バイーア生まれ 〜 メシアス・ブリット
いいショーロって、晴れた日の朝イチに聴く音楽としても格好のものだと思うけれど、メシアス・ブリットのデビュー作『バイーアナート』(2014)もそのひとつ。以前、カヴァキーニョ独奏による2017年の新作『カヴァキーニョ・ポリフォーニコ』のことは書いたけれど、ほ〜んといいカヴァキーニョ奏者が出てきたよねえ。
『バイーアナート』のほうは、少人数のティピカルなショーロ・コンボ(って言わないけれど、ブラジルでは)編成でやっている。基本、メシアスを含む二、三人の弦楽器奏者+パンデイロって感じ。弦楽器はたいてい7弦ギター奏者がいて、ほかにリズム役のカヴァキーニョ奏者や6弦ギター奏者や、あるいはテナー・ギター奏者が参加している曲もある。ピアノとアコーディオンが参加するものが一つずつ。

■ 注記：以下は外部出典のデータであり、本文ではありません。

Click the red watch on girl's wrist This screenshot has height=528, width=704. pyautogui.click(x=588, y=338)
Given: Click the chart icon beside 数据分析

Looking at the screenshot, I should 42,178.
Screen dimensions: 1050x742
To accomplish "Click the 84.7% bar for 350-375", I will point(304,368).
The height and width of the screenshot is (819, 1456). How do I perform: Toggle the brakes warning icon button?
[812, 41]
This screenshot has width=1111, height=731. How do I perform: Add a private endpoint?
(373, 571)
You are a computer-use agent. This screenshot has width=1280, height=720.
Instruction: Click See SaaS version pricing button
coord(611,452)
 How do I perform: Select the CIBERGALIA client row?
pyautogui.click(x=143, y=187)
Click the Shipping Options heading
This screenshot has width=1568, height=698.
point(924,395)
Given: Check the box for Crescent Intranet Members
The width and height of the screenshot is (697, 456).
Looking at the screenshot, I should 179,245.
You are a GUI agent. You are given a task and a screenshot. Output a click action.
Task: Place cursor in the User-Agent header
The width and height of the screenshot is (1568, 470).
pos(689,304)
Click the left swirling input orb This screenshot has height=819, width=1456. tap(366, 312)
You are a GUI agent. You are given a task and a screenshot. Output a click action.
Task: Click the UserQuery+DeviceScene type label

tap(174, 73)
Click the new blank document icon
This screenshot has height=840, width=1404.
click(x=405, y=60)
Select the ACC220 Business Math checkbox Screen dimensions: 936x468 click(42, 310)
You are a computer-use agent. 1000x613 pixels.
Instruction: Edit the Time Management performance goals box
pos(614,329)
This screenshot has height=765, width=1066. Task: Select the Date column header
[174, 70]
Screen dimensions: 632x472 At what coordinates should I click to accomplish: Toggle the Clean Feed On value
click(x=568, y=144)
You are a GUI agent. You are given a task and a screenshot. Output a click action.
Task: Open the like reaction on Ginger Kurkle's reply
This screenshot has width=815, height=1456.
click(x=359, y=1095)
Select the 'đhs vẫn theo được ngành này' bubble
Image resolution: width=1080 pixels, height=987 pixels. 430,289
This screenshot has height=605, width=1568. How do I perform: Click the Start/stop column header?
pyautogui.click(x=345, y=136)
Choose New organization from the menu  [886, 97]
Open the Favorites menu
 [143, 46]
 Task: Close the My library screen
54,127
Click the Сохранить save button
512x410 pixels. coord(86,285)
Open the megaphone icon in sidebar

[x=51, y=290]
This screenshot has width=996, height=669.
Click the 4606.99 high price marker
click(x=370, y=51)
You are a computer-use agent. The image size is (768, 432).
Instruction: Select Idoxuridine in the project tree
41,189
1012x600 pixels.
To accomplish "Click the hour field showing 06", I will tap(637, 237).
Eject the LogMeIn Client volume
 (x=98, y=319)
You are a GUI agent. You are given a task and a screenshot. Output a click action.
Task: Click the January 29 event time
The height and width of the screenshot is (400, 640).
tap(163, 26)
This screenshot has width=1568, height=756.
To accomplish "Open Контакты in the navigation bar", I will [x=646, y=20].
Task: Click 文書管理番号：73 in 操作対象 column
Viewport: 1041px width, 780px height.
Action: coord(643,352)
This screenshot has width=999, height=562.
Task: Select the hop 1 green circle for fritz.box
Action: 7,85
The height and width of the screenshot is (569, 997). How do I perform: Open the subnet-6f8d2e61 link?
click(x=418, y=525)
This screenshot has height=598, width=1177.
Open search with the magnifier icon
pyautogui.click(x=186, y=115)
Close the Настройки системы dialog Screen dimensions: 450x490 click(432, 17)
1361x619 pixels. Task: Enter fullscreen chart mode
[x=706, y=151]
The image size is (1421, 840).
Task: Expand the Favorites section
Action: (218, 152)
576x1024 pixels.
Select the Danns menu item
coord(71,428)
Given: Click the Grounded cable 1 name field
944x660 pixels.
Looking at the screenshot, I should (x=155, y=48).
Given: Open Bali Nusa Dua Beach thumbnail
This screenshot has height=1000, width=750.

アルバムにぜんぶで十曲あるものは、二つを除きメシアスの自作だ。その二つは3曲目、フェルナンド・メネーゼス(同郷サルヴァドール出身)の「エンカンタード・コン・メシアス」と、4曲目、セヴェリーノ・アラウージョの「エスピーニャ・ジ・バカリョウ」。前者はメシアスのこのデビュー作のためにこの友人が用意したものなんだろう。
アルバム全体で「これぞメシアス登場!」と宣言せんばかりのカヴァキーニョ技巧を披露するものが多く、軽快にかっ飛ばすものは、マジで鬼すごい。こんな早弾き、カヴァキーニョなんだからなあ。少人数のショーロ編成アンサンブルのなかを疾風のごとく駆け抜ける高速パッセージを、しかも正確に弾く。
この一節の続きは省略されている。